**** Texto fornecido

Mulheres sedutoras, homenzinhos que escondem botões, monstros que gritam na noite...todos estes seres são Fadas Ibéricas, normalmente tratados como mito popular. No entanto, há muito mais além de história para estas criaturas, e muitas formas de as incluir na nossa espiritualidade.
Se cresceste em Portugal ou Espanha, provavelmente já ouviste os teus avós contarem histórias de criaturas assustadoras da noite, ou seres pequenos que te ajudam nas tarefas da casa. Principalmente em zonas rurais, partilham-se estas histórias oralmente e utilizam-se ainda estas criaturas para explicação daquilo que tem uma natureza sobrenatural. Cada vez mais vemos mitologias como a celta e irlandesa, que também contém fadas, a ser atualizadas e reescritas para caber num espetro espiritual mais amplo e nos tempos modernos, porque não fazer o mesmo com as fadas portuguesas?
Exploramos então o que são estas criaturas, como as podemos identificar e como as incluir na nossa espiritualidade: seja esta bruxaria, paganismo ou qualquer outra crença. Este será apenas um artigo de muitos, pois iremos falar de cada fada individualmente de forma semelhante a como fizemos com os Deuses Lusitanos.

********

Tarefas:
• A. Resume em duas frases o texto sobre as fadas ibéricas.
• B. Escreve a continuação do texto sobre as fadas ibéricas a partir da sua última frase.

**** Dados apresentados

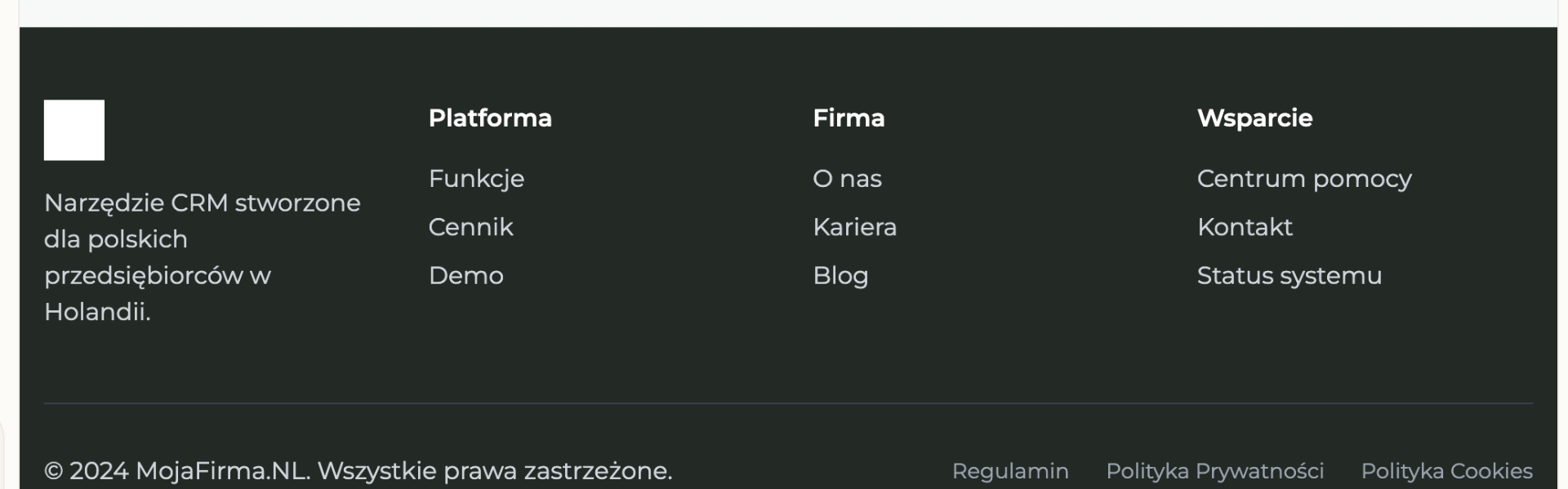Image resolution: width=1568 pixels, height=489 pixels.
Task: Open the Polityka Cookies link
Action: (1446, 471)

********

Respostas:
• A. As fadas ibéricas, como mulheres sedutoras, homenzinhos que escondem botões e monstros que gritam na noite, costumam ser tratadas como mito popular, mas há muitas formas de as incluir na espiritualidade. O artigo explora o que são estas criaturas, como identificá-las e como integrá-las em crenças como a bruxaria ou o paganismo, e faz parte de uma série que tratará cada fada individualmente.

• B.
Não são meninas aladas
"Fada" é um termo que tem ganhou um significado diferente com a pop culture. Quando se falam em fadas, provavelmente o nosso primeiro pensamento é a fada Sininho, ou as Winx, meninas com asas de inseto que voam e têm poderes para proteger o mundo. Esta imagem propagada pelos média não é exatamente errada, pois existem alguns tipos de fadas mitológicas que inspiraram a mesma - se bem que a maior influência foi os "contos-de-fadas", recontos de mitos populares. As Fadas que aqui falamos não são estas meninas aladas que só querem o bem, aliás, podem até ser o completo oposto.
A palavra "Fada" vem do latim "Fatum", que significa destino. Isto é porque, na sua essência, Fadas são criaturas que ou controlam, ou são vitimas do destino. Dizemos criaturas porque uma Fada pode ter qualquer forma, feminina ou masculina, infantil ou animal, ou até algo no meio de todas estas. Qualquer ser que tenha uma essência mágica ou espiritual, uma energia liminal descrita como "mito", é uma Fada. Segundo o livro Fairycraft de Morgan Daimler, uma Sacerdotisa das Fadas, o termo teria sido utilizado pela primeira vez para descrever uma mulher sobrenatural. Isto é algo que também acontece na cultura portuguesa, em que vemos Fada a ser utilizado em lendas para descrever o espírito de uma mulher mística.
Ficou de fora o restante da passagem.